Type the entries out once more. Match them exactly.

*** WORKING DATA

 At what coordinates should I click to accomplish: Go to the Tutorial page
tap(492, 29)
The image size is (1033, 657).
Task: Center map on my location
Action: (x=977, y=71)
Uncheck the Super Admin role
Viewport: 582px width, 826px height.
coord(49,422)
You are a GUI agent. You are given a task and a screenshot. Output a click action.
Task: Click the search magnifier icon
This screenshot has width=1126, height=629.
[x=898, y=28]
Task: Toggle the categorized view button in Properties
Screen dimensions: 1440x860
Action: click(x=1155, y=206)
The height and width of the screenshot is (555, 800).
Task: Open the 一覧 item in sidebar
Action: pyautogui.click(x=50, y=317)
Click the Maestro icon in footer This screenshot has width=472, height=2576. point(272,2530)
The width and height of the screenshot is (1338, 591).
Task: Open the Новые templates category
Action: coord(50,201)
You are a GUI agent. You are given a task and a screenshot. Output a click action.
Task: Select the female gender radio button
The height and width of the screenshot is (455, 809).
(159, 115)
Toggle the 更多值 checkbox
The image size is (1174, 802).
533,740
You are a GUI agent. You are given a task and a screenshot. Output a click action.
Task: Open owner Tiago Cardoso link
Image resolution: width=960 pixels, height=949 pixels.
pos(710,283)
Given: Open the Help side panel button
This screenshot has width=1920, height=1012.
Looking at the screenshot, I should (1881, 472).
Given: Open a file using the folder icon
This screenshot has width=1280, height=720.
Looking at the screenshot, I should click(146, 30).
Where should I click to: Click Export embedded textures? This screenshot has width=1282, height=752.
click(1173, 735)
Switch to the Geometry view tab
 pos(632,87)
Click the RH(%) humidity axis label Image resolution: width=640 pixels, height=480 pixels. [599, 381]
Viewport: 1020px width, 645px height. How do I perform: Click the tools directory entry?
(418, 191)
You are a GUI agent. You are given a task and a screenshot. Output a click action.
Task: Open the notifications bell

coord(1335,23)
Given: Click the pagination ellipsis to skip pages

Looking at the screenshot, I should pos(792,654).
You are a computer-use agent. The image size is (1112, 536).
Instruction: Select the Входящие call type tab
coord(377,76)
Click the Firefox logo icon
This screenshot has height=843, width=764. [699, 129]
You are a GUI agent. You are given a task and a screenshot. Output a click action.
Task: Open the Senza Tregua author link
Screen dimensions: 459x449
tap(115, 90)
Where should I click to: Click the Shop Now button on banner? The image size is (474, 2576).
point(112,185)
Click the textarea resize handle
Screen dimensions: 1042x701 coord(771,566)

******

▸ **OUTPUT OF THE TASK**
 At what coordinates should I click to accomplish: Go to the Tutorial page
tap(492, 29)
The image size is (1033, 657).
Task: Center map on my location
Action: (x=977, y=71)
Uncheck the Super Admin role
Viewport: 582px width, 826px height.
coord(49,422)
You are a GUI agent. You are given a task and a screenshot. Output a click action.
Task: Click the search magnifier icon
This screenshot has width=1126, height=629.
[x=898, y=28]
Task: Toggle the categorized view button in Properties
Screen dimensions: 1440x860
Action: click(x=1155, y=206)
The height and width of the screenshot is (555, 800).
Task: Open the 一覧 item in sidebar
Action: pyautogui.click(x=50, y=317)
Click the Maestro icon in footer This screenshot has width=472, height=2576. point(272,2530)
The width and height of the screenshot is (1338, 591).
Task: Open the Новые templates category
Action: coord(50,201)
You are a GUI agent. You are given a task and a screenshot. Output a click action.
Task: Select the female gender radio button
The height and width of the screenshot is (455, 809).
(159, 115)
Toggle the 更多值 checkbox
The image size is (1174, 802).
533,740
You are a GUI agent. You are given a task and a screenshot. Output a click action.
Task: Open owner Tiago Cardoso link
Image resolution: width=960 pixels, height=949 pixels.
pos(710,283)
Given: Open the Help side panel button
This screenshot has width=1920, height=1012.
Looking at the screenshot, I should (1881, 472).
Given: Open a file using the folder icon
This screenshot has width=1280, height=720.
Looking at the screenshot, I should click(146, 30).
Where should I click to: Click Export embedded textures? This screenshot has width=1282, height=752.
click(1173, 735)
Switch to the Geometry view tab
 pos(632,87)
Click the RH(%) humidity axis label Image resolution: width=640 pixels, height=480 pixels. [599, 381]
Viewport: 1020px width, 645px height. How do I perform: Click the tools directory entry?
(418, 191)
You are a GUI agent. You are given a task and a screenshot. Output a click action.
Task: Open the notifications bell

coord(1335,23)
Given: Click the pagination ellipsis to skip pages

Looking at the screenshot, I should pos(792,654).
You are a computer-use agent. The image size is (1112, 536).
Instruction: Select the Входящие call type tab
coord(377,76)
Click the Firefox logo icon
This screenshot has height=843, width=764. [699, 129]
You are a GUI agent. You are given a task and a screenshot. Output a click action.
Task: Open the Senza Tregua author link
Screen dimensions: 459x449
tap(115, 90)
Where should I click to: Click the Shop Now button on banner? The image size is (474, 2576).
point(112,185)
Click the textarea resize handle
Screen dimensions: 1042x701 coord(771,566)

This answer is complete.